[Opening RECORDS TO USE section]

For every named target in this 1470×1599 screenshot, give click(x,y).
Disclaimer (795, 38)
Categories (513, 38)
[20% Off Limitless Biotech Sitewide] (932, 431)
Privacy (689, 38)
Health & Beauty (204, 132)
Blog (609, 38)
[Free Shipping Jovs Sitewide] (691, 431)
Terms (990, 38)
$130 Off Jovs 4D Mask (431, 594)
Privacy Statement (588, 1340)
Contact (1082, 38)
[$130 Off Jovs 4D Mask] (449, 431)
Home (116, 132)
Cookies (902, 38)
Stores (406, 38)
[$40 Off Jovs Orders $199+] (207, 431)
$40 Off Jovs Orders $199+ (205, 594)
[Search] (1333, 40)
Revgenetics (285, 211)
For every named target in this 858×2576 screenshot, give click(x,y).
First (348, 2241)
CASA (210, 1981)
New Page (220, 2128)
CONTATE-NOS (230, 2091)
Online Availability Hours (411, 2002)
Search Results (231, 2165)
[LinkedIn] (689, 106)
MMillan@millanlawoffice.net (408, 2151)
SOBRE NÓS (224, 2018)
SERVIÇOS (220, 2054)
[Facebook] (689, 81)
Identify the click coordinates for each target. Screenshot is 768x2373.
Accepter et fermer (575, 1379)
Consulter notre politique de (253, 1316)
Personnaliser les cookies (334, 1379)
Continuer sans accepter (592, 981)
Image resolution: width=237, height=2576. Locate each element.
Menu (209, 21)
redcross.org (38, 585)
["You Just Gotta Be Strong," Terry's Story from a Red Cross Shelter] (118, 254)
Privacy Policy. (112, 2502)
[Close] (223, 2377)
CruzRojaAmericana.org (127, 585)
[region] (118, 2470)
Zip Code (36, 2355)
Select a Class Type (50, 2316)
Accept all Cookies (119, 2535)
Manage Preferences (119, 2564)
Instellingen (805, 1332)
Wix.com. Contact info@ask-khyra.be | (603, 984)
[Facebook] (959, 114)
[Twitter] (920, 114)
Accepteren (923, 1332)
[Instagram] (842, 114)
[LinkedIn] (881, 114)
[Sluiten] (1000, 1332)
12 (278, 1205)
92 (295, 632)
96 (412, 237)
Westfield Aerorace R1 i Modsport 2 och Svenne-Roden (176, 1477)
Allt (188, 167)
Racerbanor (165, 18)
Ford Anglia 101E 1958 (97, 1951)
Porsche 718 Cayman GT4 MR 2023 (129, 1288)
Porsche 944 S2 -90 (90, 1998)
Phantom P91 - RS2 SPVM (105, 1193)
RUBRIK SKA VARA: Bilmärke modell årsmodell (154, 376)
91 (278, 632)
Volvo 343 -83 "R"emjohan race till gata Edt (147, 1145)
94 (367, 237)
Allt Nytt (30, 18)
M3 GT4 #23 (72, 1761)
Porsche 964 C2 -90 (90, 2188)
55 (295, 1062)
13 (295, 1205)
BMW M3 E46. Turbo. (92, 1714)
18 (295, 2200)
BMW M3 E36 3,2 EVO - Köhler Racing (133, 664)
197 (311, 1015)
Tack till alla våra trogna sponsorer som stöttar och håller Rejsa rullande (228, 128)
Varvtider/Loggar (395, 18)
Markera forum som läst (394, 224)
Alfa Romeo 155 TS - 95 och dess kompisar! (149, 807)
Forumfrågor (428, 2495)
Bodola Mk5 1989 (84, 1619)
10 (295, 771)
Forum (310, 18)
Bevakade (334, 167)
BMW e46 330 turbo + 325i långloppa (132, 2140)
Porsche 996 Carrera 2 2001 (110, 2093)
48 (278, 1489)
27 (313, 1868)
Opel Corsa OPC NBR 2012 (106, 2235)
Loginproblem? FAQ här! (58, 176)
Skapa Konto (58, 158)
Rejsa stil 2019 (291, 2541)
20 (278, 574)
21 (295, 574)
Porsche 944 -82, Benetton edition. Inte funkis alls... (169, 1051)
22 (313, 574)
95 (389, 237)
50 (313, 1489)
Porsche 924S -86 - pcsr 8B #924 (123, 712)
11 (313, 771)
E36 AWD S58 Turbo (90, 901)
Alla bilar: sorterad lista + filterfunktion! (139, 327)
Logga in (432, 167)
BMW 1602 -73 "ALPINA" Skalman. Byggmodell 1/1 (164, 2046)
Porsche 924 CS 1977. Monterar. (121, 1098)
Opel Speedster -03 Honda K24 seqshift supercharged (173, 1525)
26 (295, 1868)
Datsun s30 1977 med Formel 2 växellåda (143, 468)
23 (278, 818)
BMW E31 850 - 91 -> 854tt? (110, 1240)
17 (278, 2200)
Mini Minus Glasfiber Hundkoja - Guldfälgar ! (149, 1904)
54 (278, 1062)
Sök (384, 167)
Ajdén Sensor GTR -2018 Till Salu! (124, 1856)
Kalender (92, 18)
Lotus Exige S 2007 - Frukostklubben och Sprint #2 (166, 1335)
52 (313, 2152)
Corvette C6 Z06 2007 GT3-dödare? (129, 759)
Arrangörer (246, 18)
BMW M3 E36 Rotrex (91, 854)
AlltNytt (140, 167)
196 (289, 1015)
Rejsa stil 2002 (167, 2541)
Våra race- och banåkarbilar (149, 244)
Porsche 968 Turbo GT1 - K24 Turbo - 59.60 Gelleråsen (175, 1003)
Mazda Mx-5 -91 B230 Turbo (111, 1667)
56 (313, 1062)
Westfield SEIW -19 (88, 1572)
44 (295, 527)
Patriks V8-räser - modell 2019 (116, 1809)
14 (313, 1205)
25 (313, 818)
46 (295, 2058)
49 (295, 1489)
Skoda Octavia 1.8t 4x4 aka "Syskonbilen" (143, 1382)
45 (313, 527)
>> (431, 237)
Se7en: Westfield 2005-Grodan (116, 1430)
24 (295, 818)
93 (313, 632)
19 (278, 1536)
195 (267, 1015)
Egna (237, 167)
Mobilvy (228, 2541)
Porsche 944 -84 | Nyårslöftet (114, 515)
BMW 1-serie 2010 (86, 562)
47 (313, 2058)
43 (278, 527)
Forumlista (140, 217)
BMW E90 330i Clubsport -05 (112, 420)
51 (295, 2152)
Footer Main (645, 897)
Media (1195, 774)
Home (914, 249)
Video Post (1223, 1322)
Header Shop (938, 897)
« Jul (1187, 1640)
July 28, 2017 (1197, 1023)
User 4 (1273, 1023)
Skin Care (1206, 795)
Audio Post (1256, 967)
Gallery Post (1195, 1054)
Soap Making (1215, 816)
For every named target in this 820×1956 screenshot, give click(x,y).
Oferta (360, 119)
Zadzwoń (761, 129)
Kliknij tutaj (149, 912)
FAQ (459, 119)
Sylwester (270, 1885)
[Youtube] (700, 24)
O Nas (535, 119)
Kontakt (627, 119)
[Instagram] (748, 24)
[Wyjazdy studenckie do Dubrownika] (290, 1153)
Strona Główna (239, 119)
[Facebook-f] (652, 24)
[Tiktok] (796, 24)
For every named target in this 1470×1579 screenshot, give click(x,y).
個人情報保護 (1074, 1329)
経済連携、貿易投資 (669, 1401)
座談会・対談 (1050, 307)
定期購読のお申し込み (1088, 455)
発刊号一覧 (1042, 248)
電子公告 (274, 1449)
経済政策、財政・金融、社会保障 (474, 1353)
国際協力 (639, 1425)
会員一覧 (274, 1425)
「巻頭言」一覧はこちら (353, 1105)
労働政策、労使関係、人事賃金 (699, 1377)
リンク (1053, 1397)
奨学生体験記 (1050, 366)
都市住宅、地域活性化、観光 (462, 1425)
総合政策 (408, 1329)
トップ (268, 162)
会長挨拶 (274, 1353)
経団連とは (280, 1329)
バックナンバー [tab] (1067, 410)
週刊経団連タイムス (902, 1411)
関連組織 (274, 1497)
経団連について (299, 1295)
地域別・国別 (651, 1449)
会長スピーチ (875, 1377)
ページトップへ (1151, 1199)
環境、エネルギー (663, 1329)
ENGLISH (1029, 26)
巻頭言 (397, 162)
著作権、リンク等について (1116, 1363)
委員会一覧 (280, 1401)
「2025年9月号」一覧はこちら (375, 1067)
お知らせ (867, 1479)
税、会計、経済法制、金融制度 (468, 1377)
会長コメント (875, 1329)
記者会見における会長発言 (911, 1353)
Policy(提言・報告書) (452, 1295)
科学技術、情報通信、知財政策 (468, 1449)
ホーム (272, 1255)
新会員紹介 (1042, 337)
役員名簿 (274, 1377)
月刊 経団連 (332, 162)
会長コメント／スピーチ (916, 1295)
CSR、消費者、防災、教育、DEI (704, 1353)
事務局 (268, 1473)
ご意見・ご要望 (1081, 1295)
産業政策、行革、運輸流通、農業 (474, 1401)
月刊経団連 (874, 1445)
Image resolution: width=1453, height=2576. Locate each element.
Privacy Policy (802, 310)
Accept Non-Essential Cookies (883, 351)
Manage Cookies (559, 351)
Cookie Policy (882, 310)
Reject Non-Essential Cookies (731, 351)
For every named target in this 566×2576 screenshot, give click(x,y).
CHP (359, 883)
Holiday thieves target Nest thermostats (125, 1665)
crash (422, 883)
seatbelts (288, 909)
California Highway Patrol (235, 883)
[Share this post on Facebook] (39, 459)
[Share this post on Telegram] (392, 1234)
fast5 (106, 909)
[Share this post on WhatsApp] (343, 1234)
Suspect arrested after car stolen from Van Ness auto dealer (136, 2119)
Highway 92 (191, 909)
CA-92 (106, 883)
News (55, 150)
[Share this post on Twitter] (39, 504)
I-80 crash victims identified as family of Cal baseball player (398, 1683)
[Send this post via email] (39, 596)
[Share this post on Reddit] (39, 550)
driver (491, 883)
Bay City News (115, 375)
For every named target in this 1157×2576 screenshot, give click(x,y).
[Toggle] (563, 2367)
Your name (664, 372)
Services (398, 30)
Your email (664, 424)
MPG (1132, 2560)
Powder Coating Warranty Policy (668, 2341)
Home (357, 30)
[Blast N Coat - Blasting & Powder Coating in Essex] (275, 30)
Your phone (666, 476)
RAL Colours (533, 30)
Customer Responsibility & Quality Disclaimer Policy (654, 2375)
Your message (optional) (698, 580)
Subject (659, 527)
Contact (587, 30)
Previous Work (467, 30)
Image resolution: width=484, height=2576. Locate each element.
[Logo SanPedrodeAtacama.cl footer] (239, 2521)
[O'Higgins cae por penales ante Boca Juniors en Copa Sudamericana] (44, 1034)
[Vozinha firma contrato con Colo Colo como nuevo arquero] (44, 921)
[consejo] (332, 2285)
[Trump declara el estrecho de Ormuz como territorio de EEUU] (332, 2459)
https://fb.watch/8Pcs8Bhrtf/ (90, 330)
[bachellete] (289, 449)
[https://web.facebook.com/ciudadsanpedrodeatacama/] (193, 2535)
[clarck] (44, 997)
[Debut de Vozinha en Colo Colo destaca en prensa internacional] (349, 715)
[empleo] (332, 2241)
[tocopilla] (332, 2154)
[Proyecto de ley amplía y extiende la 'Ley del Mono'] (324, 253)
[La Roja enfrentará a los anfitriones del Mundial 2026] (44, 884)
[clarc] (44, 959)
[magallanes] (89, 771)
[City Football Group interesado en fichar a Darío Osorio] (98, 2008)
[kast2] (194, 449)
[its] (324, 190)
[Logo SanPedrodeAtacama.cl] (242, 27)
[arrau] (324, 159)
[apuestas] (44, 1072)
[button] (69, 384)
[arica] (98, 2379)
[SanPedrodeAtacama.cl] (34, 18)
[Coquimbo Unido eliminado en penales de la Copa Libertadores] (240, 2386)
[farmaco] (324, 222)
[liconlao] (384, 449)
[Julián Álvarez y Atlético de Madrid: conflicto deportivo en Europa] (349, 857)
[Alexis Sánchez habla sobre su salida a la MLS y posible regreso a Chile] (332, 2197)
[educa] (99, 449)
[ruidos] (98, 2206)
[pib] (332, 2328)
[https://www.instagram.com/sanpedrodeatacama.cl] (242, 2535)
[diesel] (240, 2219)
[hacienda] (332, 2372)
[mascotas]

[Closing RECORDS TO USE section]

WHAT TO WORK ON - Give the number of lines containing "resolution" in the entries, and no other text.

RESULT OF THIS EXERCISE - 3